---- MATERIAL PROVIDED
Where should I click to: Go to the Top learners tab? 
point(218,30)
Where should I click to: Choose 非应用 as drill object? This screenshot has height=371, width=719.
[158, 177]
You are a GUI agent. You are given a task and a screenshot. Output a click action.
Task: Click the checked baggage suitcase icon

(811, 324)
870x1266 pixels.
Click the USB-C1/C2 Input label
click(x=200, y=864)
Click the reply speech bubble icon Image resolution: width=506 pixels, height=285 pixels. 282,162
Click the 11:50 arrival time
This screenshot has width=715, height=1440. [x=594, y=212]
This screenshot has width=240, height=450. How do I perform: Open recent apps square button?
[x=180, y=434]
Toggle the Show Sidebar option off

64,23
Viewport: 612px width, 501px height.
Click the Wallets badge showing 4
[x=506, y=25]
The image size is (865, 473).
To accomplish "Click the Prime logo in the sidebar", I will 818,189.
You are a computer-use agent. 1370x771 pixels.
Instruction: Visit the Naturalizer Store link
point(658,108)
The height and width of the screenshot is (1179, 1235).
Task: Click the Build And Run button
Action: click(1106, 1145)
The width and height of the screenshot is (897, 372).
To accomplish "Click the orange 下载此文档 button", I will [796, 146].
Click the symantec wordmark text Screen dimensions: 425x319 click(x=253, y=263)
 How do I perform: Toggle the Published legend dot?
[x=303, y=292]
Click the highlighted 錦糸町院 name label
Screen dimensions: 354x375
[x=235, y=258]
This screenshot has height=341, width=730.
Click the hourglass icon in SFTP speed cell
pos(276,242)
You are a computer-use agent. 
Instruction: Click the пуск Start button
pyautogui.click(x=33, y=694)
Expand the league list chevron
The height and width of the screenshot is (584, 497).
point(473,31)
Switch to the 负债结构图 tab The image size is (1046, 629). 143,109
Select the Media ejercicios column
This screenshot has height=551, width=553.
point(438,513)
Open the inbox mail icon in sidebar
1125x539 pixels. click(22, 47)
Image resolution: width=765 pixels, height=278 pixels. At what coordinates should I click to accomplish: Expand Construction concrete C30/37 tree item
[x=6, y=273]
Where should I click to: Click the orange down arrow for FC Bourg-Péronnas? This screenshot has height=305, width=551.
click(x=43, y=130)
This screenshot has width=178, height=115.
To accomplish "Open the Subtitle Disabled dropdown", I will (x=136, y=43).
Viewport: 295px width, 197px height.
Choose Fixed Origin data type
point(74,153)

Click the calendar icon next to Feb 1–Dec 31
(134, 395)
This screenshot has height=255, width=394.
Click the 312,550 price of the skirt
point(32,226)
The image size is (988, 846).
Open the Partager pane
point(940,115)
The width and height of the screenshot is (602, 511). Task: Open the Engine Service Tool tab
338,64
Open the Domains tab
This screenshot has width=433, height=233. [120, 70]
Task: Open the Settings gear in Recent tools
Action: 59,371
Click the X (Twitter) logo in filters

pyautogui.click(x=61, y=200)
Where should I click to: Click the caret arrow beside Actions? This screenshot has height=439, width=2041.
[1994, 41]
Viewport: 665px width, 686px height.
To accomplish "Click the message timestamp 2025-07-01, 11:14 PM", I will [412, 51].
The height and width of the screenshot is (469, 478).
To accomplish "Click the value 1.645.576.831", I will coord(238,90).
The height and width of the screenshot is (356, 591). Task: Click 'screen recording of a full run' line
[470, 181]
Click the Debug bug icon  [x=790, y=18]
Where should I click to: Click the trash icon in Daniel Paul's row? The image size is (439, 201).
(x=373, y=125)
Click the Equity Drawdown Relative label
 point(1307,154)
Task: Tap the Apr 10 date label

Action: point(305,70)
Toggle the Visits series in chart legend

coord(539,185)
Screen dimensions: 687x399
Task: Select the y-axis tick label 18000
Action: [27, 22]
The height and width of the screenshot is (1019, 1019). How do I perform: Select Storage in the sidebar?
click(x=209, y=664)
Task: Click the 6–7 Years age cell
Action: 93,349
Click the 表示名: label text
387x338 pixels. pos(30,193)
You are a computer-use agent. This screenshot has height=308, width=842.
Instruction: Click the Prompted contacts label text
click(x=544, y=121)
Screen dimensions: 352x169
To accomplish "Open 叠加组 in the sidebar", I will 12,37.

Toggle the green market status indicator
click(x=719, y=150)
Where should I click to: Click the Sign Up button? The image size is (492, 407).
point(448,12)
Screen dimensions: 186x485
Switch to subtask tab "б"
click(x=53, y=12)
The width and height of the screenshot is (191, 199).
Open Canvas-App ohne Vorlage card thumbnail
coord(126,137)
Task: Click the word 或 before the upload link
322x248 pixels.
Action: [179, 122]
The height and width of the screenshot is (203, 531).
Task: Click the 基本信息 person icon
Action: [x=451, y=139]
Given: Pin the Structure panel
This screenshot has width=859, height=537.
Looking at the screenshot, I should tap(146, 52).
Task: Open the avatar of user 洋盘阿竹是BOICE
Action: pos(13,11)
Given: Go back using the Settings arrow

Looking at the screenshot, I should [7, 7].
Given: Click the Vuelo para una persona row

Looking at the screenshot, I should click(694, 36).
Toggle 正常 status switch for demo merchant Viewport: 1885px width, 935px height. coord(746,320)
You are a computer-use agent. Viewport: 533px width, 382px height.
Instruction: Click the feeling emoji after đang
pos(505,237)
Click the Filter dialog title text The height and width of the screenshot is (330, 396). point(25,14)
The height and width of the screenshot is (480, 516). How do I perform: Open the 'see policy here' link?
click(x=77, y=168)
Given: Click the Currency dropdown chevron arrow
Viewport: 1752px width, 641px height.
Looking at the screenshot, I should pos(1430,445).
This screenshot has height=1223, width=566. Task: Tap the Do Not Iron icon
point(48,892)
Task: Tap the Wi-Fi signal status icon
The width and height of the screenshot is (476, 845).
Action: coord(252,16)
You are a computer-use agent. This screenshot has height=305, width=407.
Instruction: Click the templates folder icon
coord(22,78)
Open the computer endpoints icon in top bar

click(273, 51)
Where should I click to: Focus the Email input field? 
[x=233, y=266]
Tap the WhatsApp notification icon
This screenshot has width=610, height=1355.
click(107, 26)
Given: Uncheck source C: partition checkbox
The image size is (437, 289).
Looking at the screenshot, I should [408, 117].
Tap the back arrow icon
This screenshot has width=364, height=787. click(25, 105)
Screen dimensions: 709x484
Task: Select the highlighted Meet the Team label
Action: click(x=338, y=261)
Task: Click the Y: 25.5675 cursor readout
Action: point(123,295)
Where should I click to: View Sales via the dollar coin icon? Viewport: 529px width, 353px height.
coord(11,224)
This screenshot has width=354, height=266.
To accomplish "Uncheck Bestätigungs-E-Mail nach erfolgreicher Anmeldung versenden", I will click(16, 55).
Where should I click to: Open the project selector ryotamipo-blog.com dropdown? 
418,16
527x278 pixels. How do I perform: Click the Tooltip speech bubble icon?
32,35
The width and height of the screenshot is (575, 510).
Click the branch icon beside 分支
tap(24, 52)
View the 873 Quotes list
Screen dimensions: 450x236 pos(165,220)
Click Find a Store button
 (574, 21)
--------
*YOUR OBJECTIVE*: Return all lines from the entries that contain the string "Uncheck".

*YOUR RESPONSE*:
Given: Uncheck source C: partition checkbox
To accomplish "Uncheck Bestätigungs-E-Mail nach erfolgreicher Anmeldung versenden", I will click(16, 55).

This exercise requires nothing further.